Yew – Contains a toxin known as taxine, which causes central nervous system effects such as trembling, incoordination, and difficulty breathing. It can also cause significant gastrointestinal irritation and cardiac failure, which can result in death.
Amaryllis – Common garden plants popular around Easter, contains toxins that can cause vomiting, depression, diarrhea, abdominal pain, hypersalivation, anorexia and tremors.
Autumn Crocus – Can result in oral irritation, bloody vomiting, diarrhea, shock, multi-organ damage and bone marrow suppression.
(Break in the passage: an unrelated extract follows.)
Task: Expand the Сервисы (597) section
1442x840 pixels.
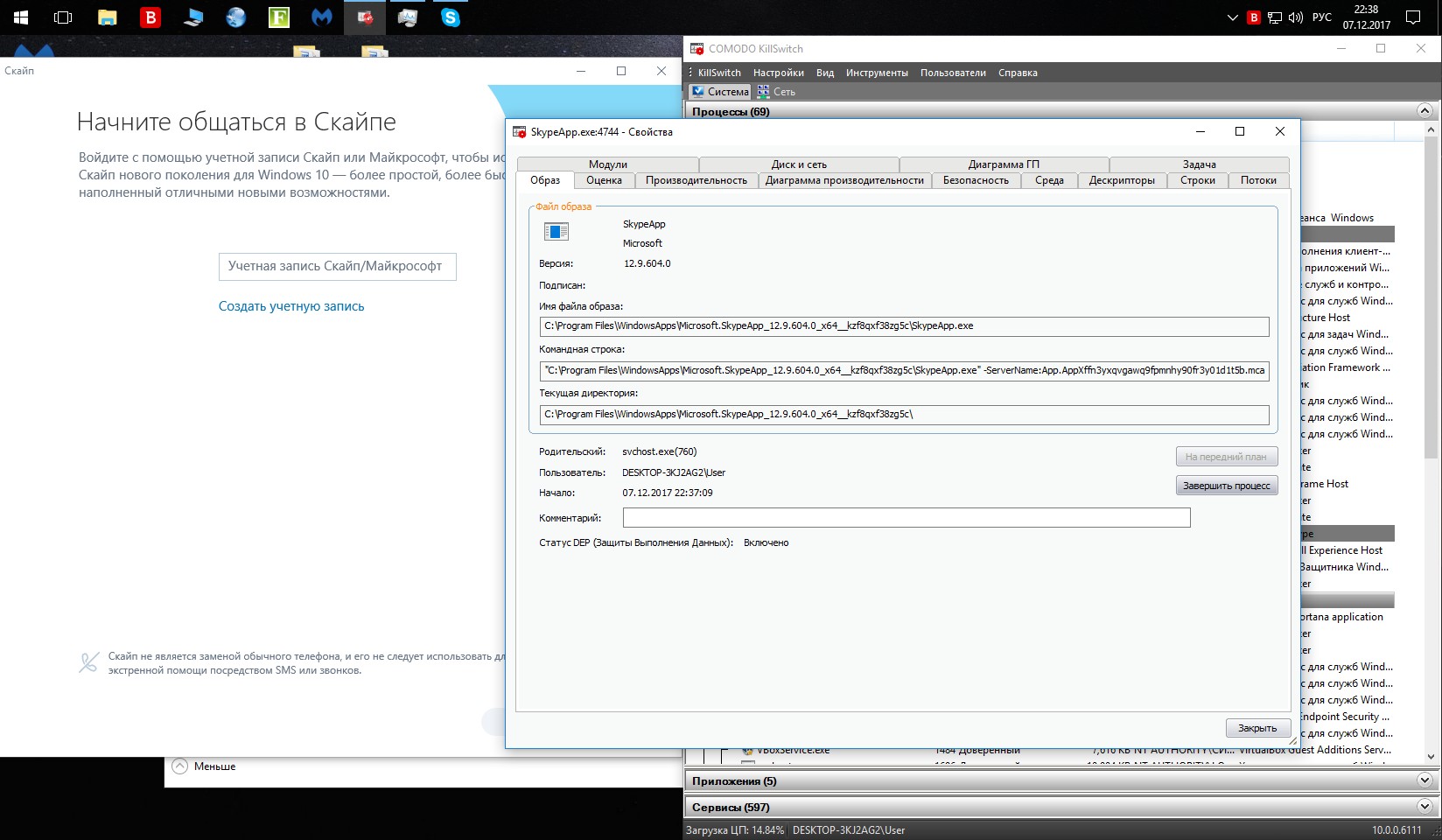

Chrysanthemum – Contain pyrethrins that may produce gastrointestinal upset, including drooling, vomiting and diarrhea, if eaten. In certain cases depression and loss of coordination may also develop if enough of the plant is consumed.
English Ivy – Contains triterpenoid saponins that, should pets ingest, can result in vomiting, abdominal pain, hypersalivation and diarrhea.
Peace Lily and Schefflera – Contains calcium oxalate crystals that can cause oral irritation, excessive drooling, vomiting, difficulty in swallowing and intense burning and irritation of the mouth, lips and tongue.
Pothos – If chewed or ingested, can cause significant mechanical irritation and swelling of the oral tissues and other parts of the gastrointestinal tract.
Please note that this plant list is not meant to be all-inclusive, but rather a compilation of the most frequently encountered plants. Always find out if each specific plant you have is safe for your pet.